An update on my mom:
The doctors noticed Monday or Tuesday that she was developing fluid around her lungs. They decided the best option was surgery to remove it. It was too thick, they thought, to remove with a needle.
So Wednesday morning she had a little procedure done where they put a filter below her heart to try to filter out any more clots from moving into her lungs or heart. They needed to re-thicken her blood so that surgery would be possible with out her bleeding too much. After the filter procedure, she was transfered down to UVRMC. It was a long day for her and by the end of the day we were all wiped out.
Her surgery was originally scheduled for Thursday morning but was moved to Friday because of an open heart surgery that went long. So yesterday (friday) she had her surgery. The doctor told us it might last 1-5 hours. It took 4. He was also trying to do it with a scope but they ended up opening her up because, it wasn't just fluid around her lungs there was a big abscess on her right lung. The abscess was big and hard to remove. The picture the Dr. gave us measured it at about 2 inches. They only did the right side. The doctor thinks that the little fluid that is on her left side will clear up on it's own. But there is still a possibility they will need to go in in a few days and do it on the left. We are all praying that doesn't need to happen!
It is so hard to see her laying in that hospital bed with tubes and IV's coming out from everywhere. They were trying to get her up and sitting, maybe walking, soon after the surgery. Meaning hours...not days...I joked with her a little that she has so many tubes ect. coming out of her that she could be Frankenstein for Halloween. She laughed and said I think I'll just be a patient :-)
She is in ICU again after the surgery, but that could change today. They are hoping to move her to a regular room today. So much depends on how she is recovering. There are so many things that are making her so sick that it sounds like one layer after another will have to be peeled away in order to get her back to "normal". From what I understand, once they see that she is recovering from the surgery they will put her back on blood thinners and keep the blood clots away.
I think she has a LONG road ahead of her. I sometimes wonder if the new "normal" will be a mom that has to take things a little slower and not do as much as she is used to because she just can't keep up. But she surprises me so that might not be the case :-) I also miss her. Even though for most of my married life I have not lived so close, it was still a daily, if not couple of times daily, phone call to her just to check in. I just hope she makes a good recovery.
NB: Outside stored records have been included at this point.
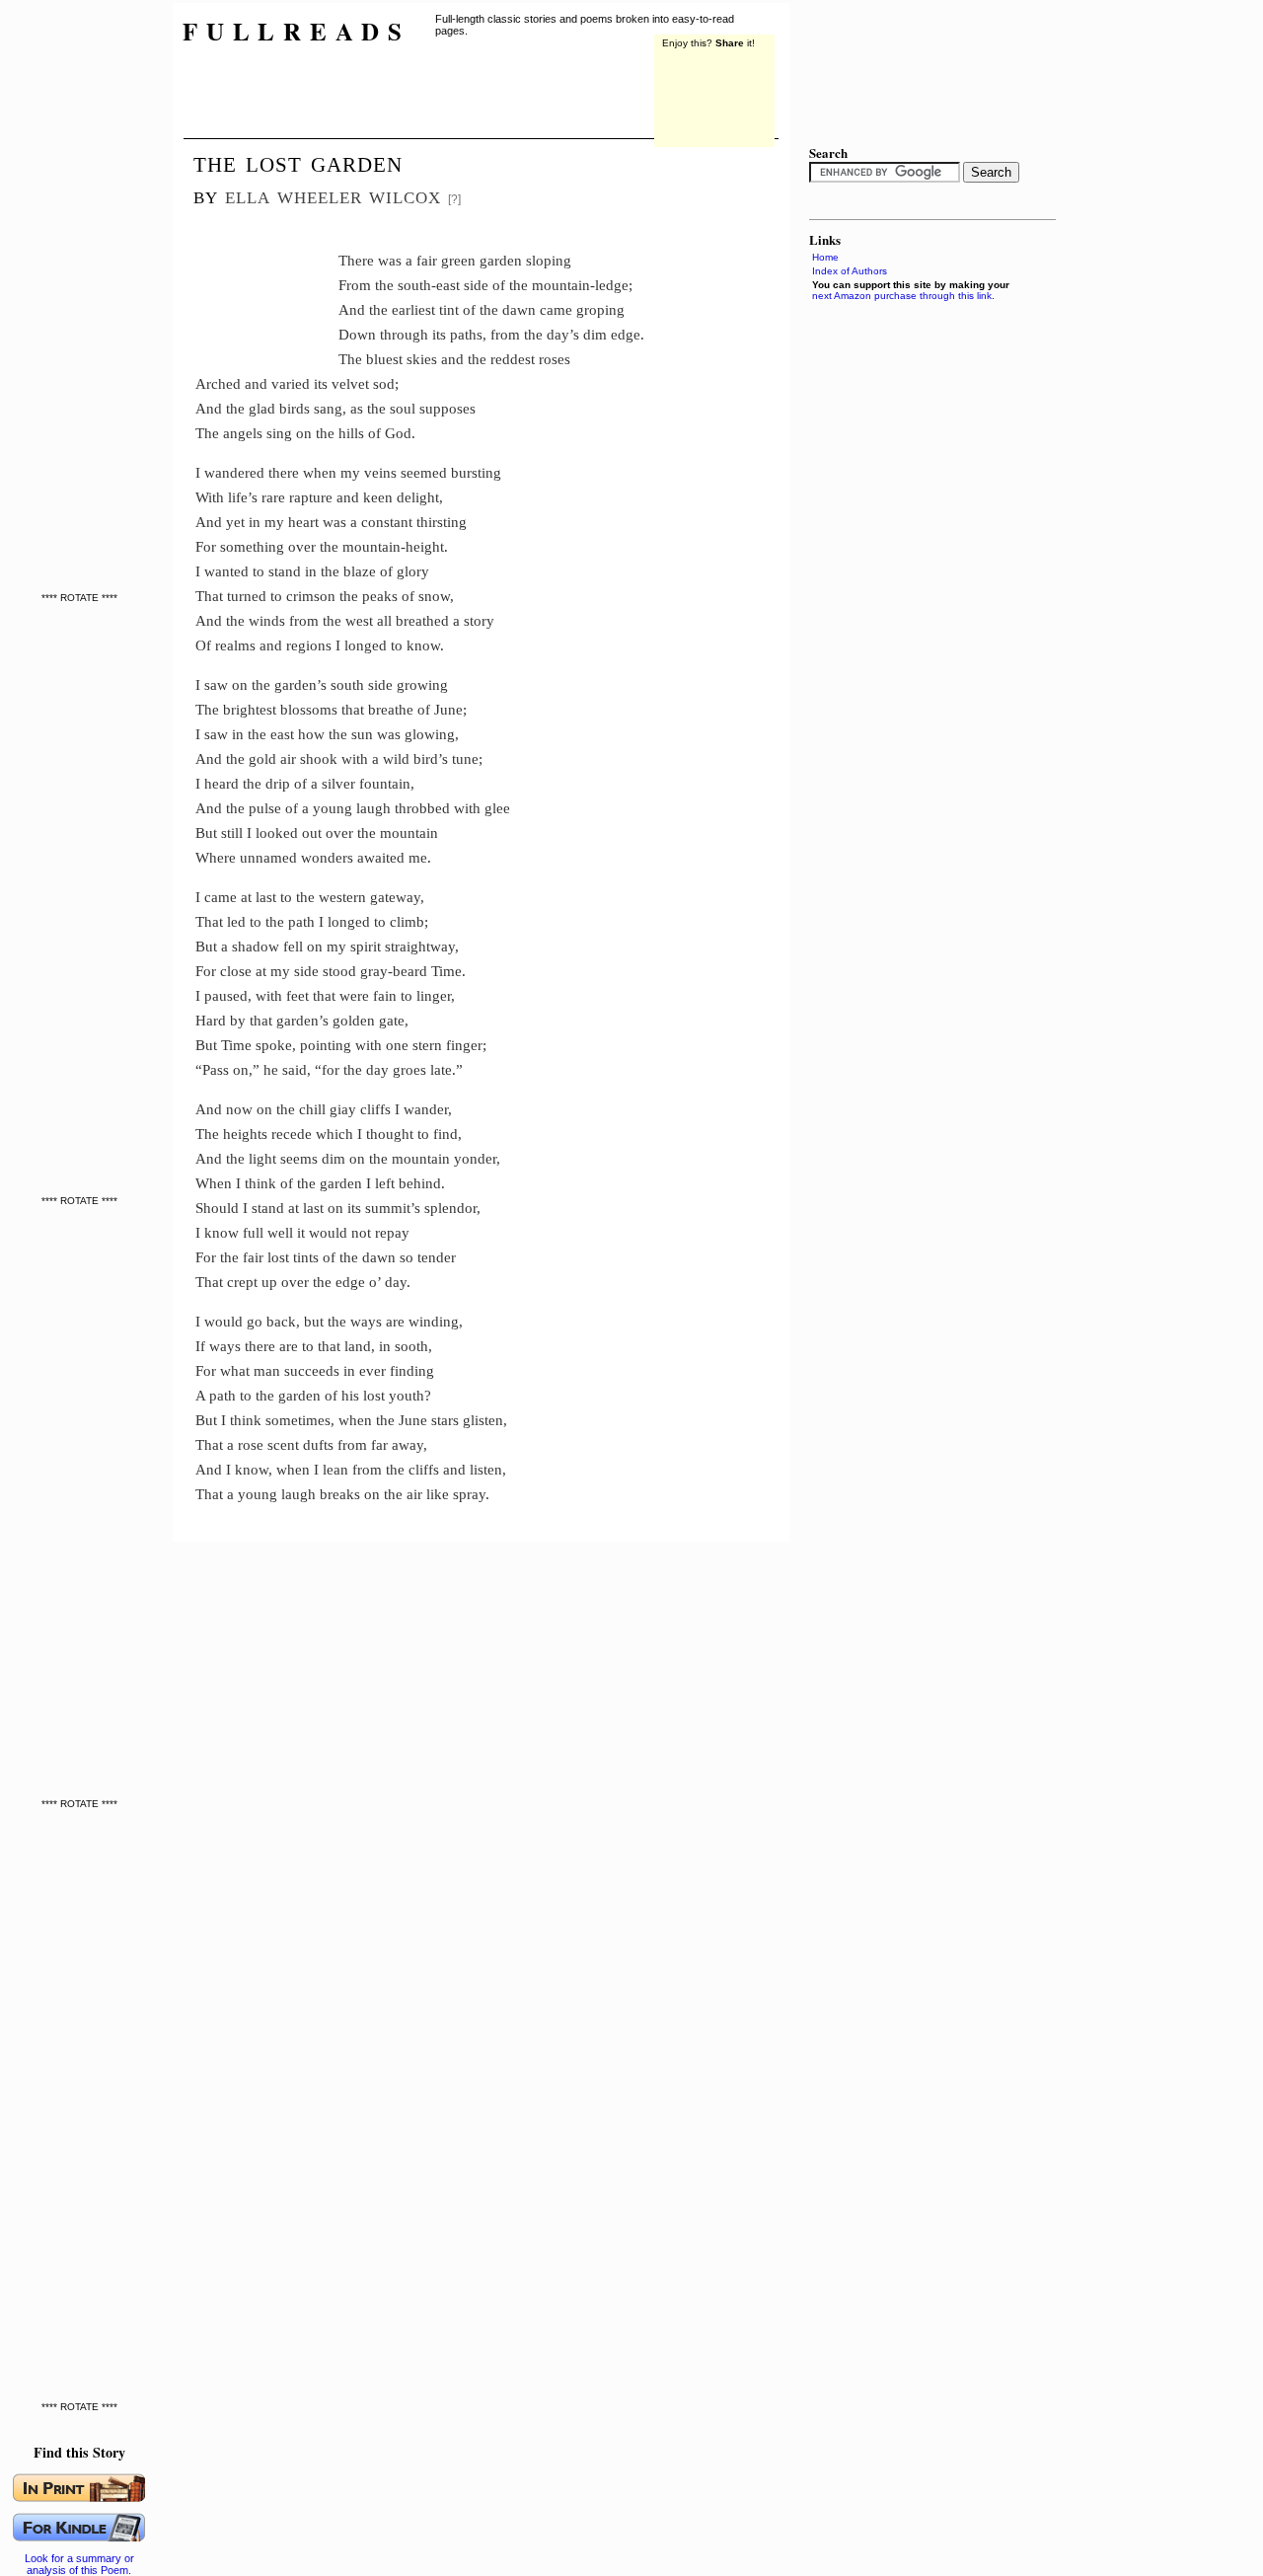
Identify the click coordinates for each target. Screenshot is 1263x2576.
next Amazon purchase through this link (902, 295)
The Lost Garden (298, 162)
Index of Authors (849, 270)
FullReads (296, 31)
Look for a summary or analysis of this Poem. (79, 2564)
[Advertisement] (267, 280)
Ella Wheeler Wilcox (333, 195)
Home (825, 257)
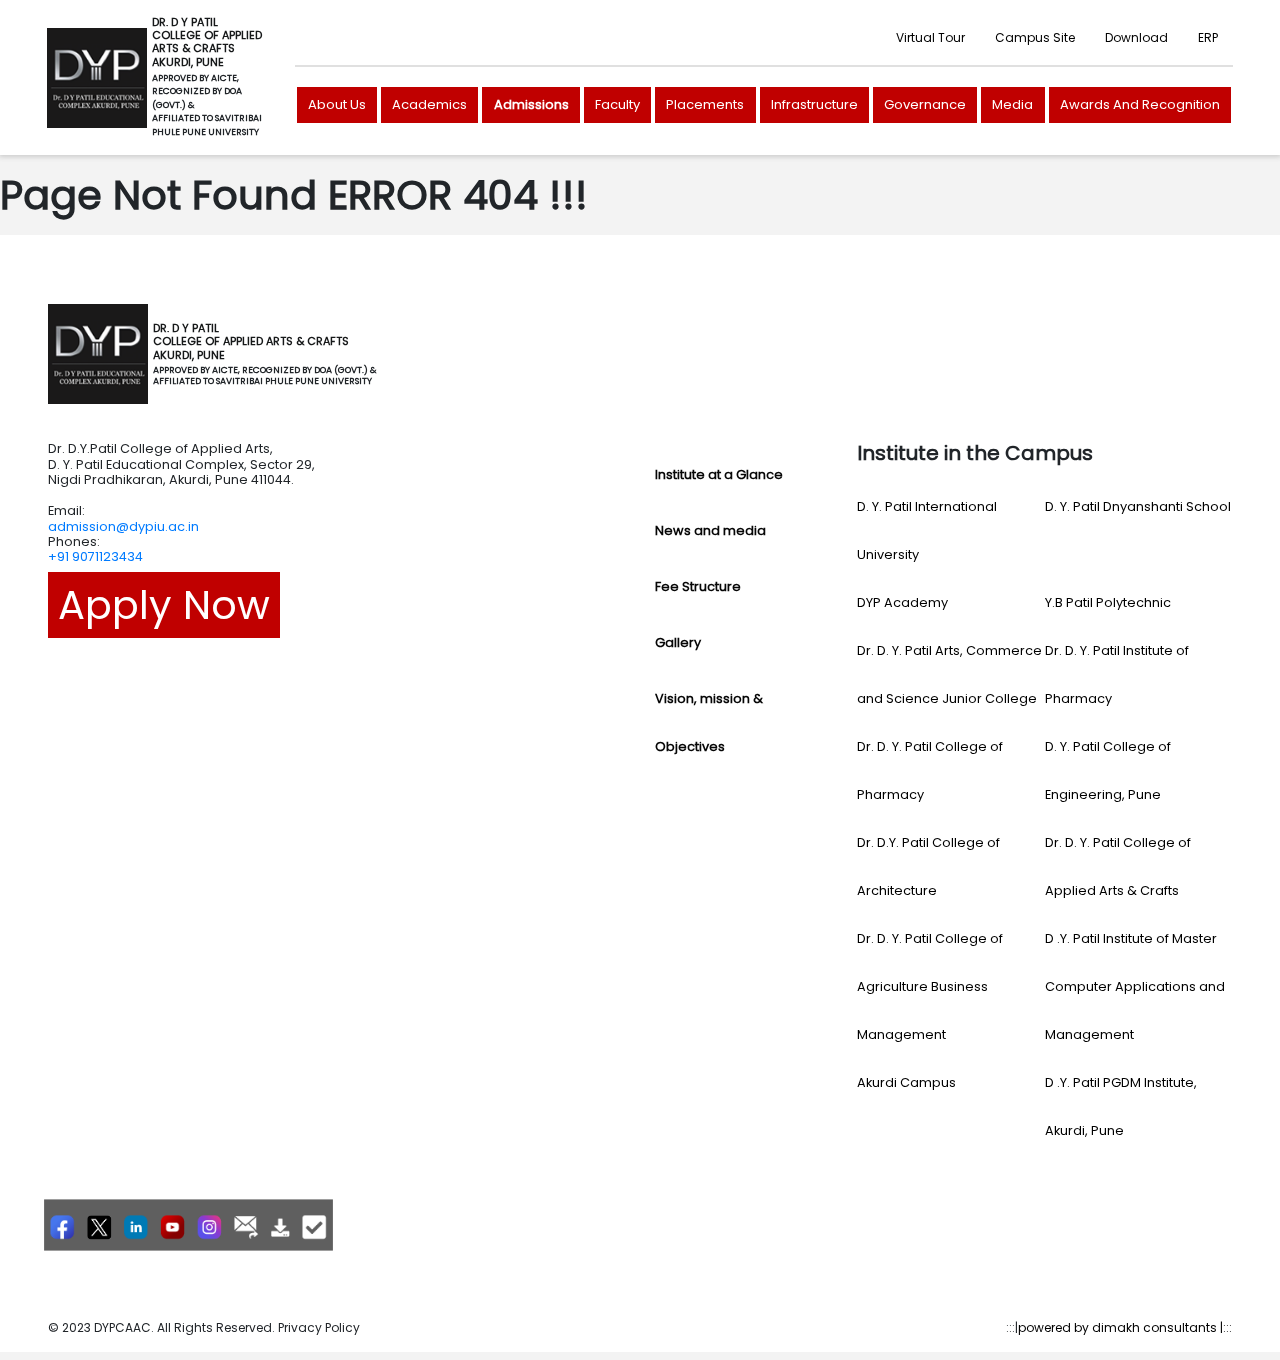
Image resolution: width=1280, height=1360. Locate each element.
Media (1012, 104)
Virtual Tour (930, 37)
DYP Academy (902, 602)
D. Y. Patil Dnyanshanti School (1138, 506)
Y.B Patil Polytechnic (1108, 602)
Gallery (678, 642)
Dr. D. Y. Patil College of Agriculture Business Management (930, 986)
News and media (710, 530)
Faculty (617, 104)
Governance (925, 104)
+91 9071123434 (95, 556)
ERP (1208, 37)
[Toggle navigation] (404, 354)
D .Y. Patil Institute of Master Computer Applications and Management (1135, 986)
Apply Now (164, 605)
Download (1136, 37)
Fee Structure (698, 586)
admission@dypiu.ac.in (123, 526)
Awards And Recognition (1140, 104)
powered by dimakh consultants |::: (1125, 1327)
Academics (429, 104)
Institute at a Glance (719, 474)
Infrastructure (814, 104)
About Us (337, 104)
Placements (705, 104)
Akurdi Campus (906, 1082)
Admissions (531, 104)
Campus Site (1035, 37)
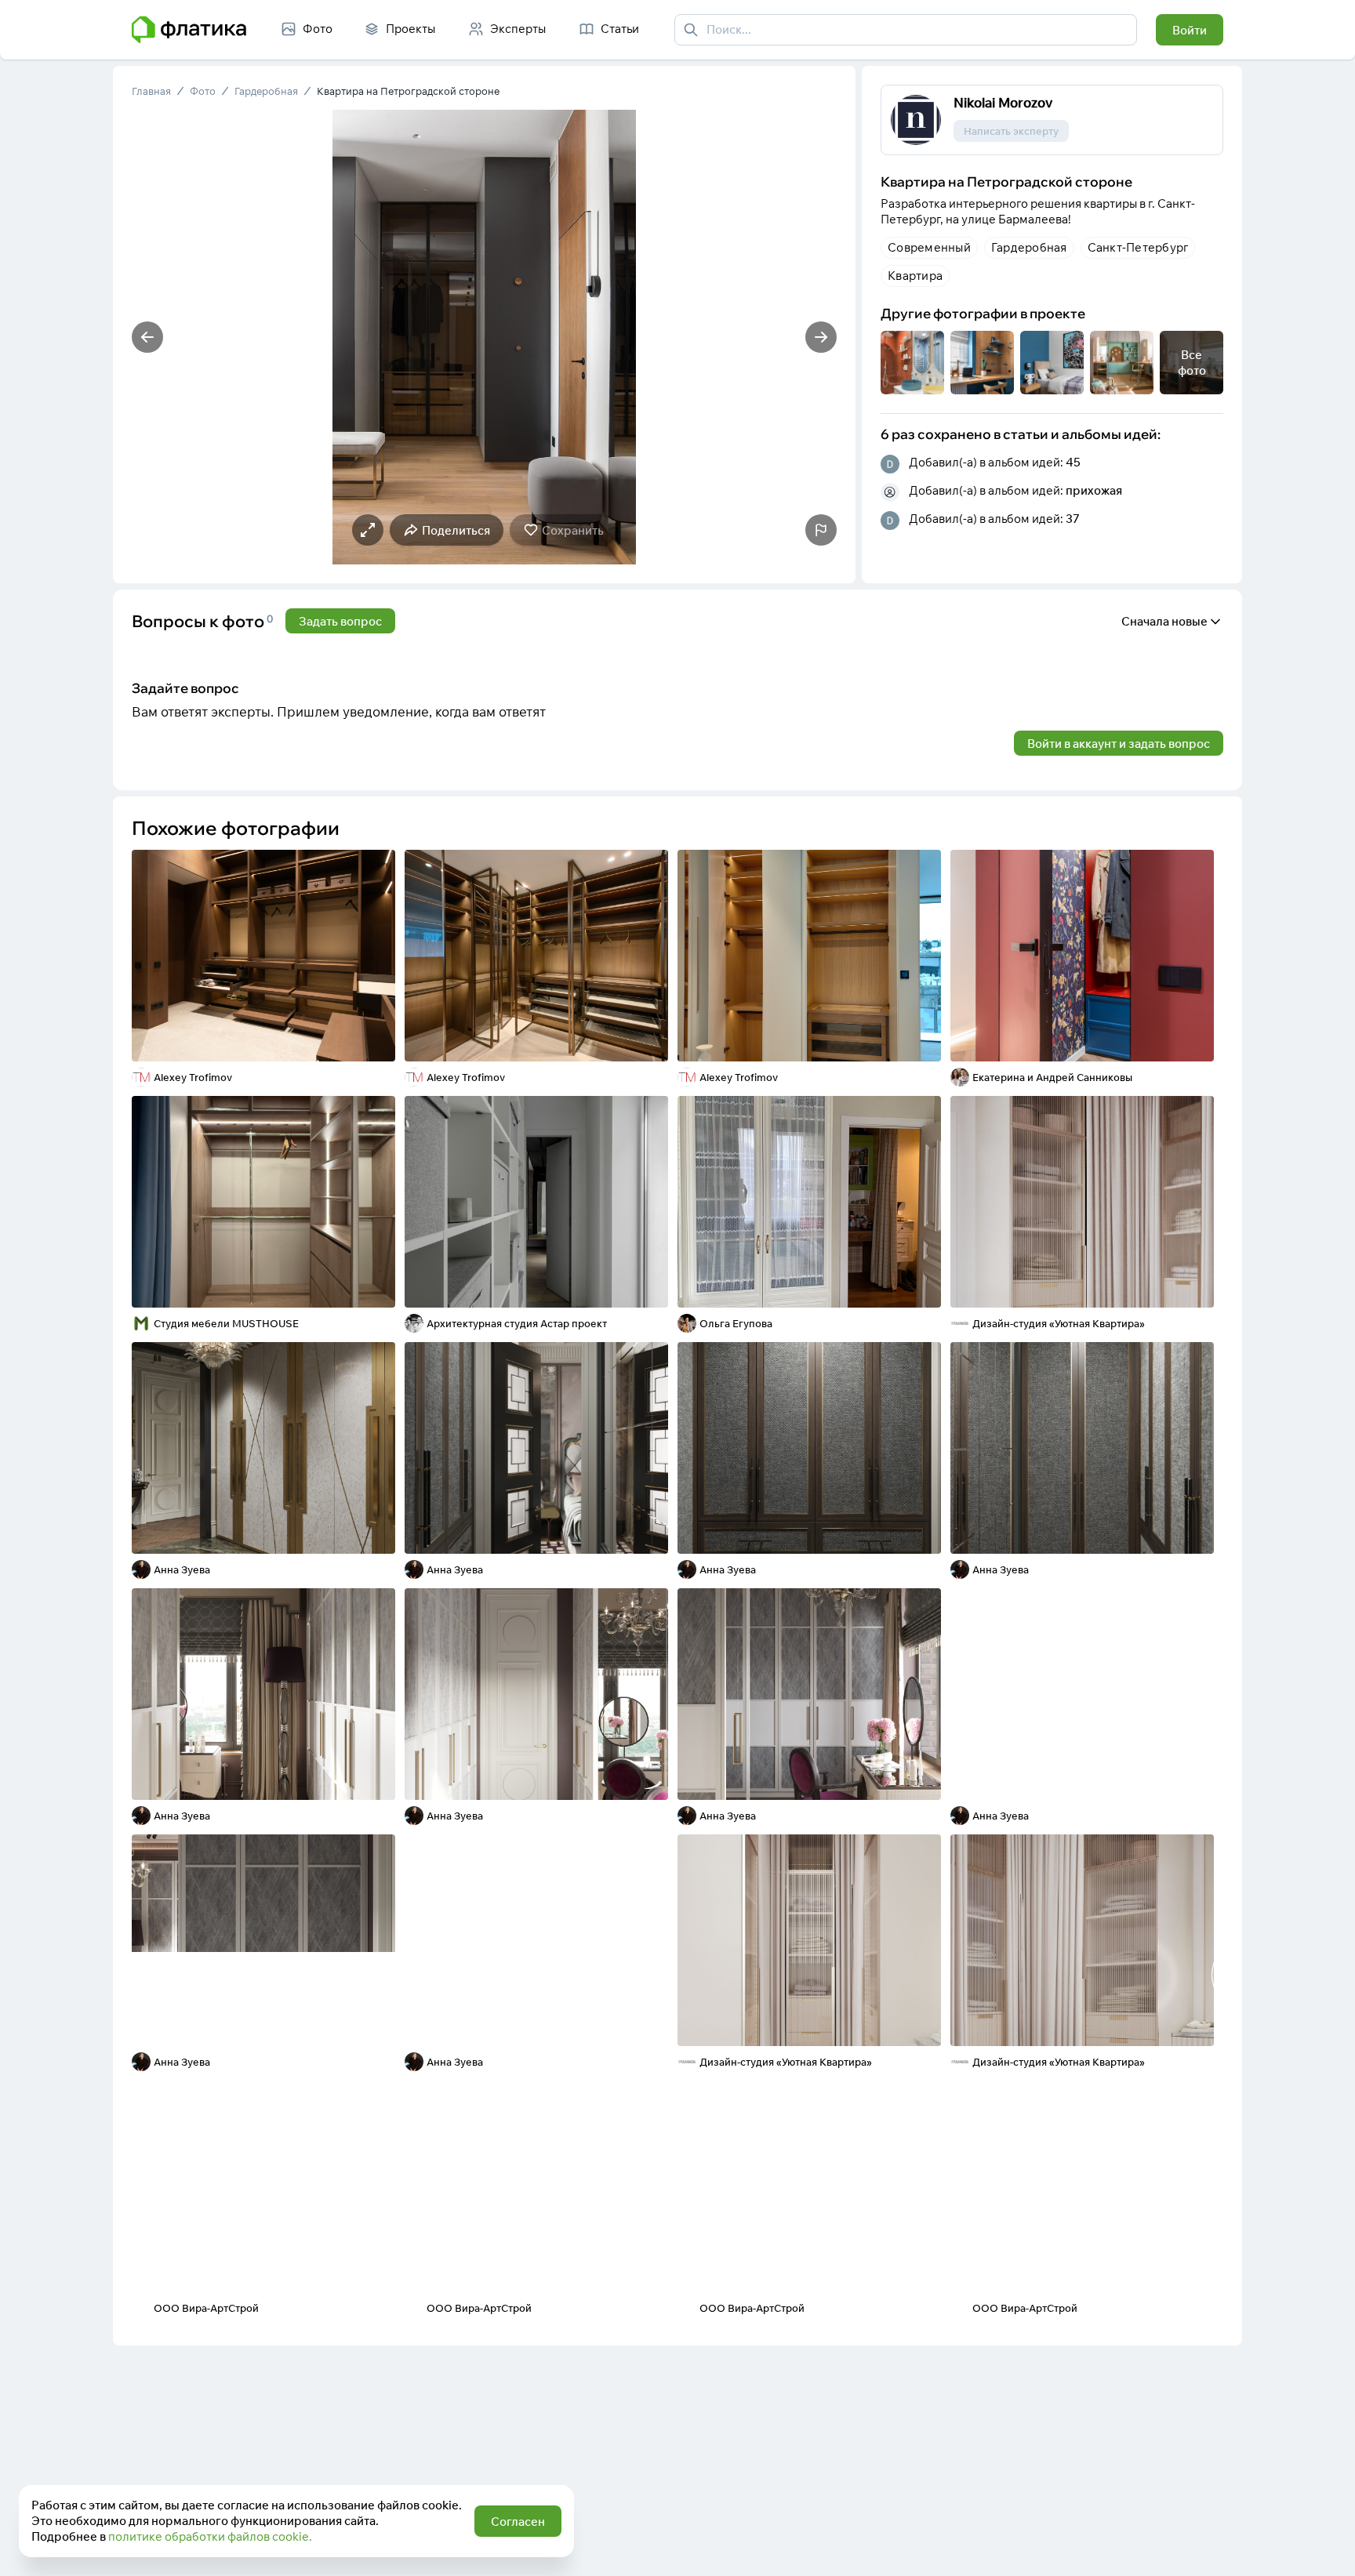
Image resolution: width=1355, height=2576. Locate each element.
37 (1073, 518)
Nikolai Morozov (1003, 102)
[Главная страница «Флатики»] (189, 29)
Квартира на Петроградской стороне (408, 91)
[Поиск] (690, 29)
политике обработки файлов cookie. (210, 2536)
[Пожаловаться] (821, 530)
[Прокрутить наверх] (1326, 2547)
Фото (203, 91)
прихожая (1094, 490)
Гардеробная (266, 91)
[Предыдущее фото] (147, 337)
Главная (151, 91)
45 (1073, 462)
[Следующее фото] (821, 337)
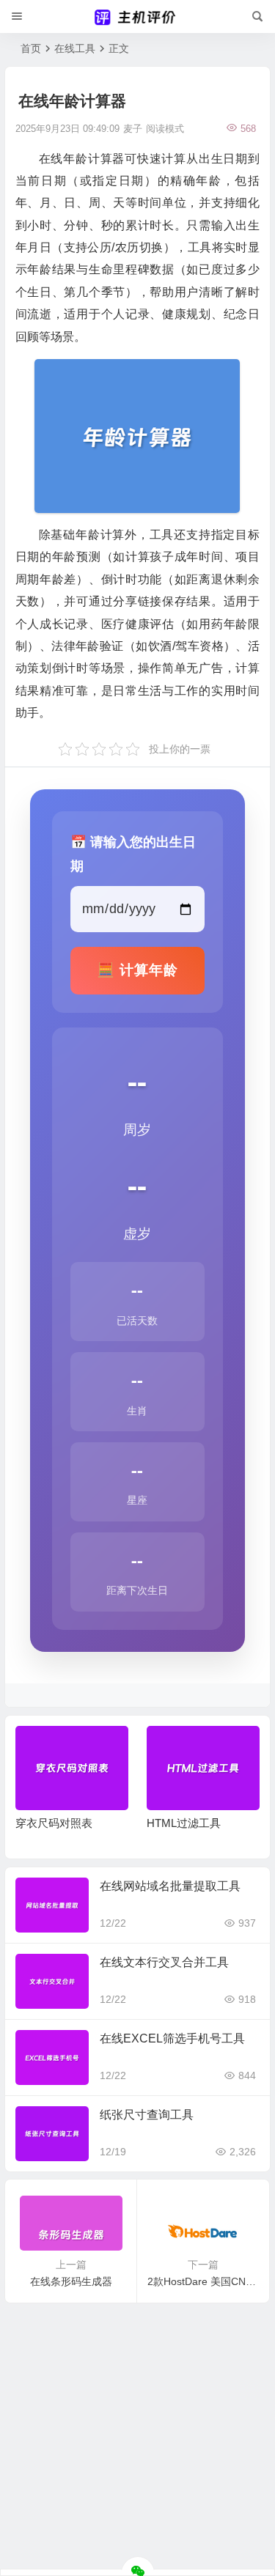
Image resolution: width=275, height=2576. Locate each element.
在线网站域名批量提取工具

My deepest scariest thoughts come back at night and sometimes I have to stop my self from imagining the phone ringing to give me the news (we got the phone call at 2 am with Dad) and I worry beyond anything about my baby that has a little fever. Where a month ago I would have given him Tylenol and not worried about it until morning. I make sure I tell her I love her every time I walk out of the room...just incase and because I do. In all honesty I am scared. I worry and worry and worry until my stomach is sick. I love her and I am so blessed to her have her as my mom. She has taught me SO much and we have grown very close in the past 10 years. One of the doctors was reviewing her medical and somewhat personal history and stopped and one point and said "You are a great lady! Look how much you have accomplished in the past ten years!" And that she has and is. A Bachelor degree, a Masters degree, 5 grandsons that love her dearly, and much more...
She is a fighter! I have had so many prayers answered through this whole thing, big and small, that I know Heavenly Father will keep answering them!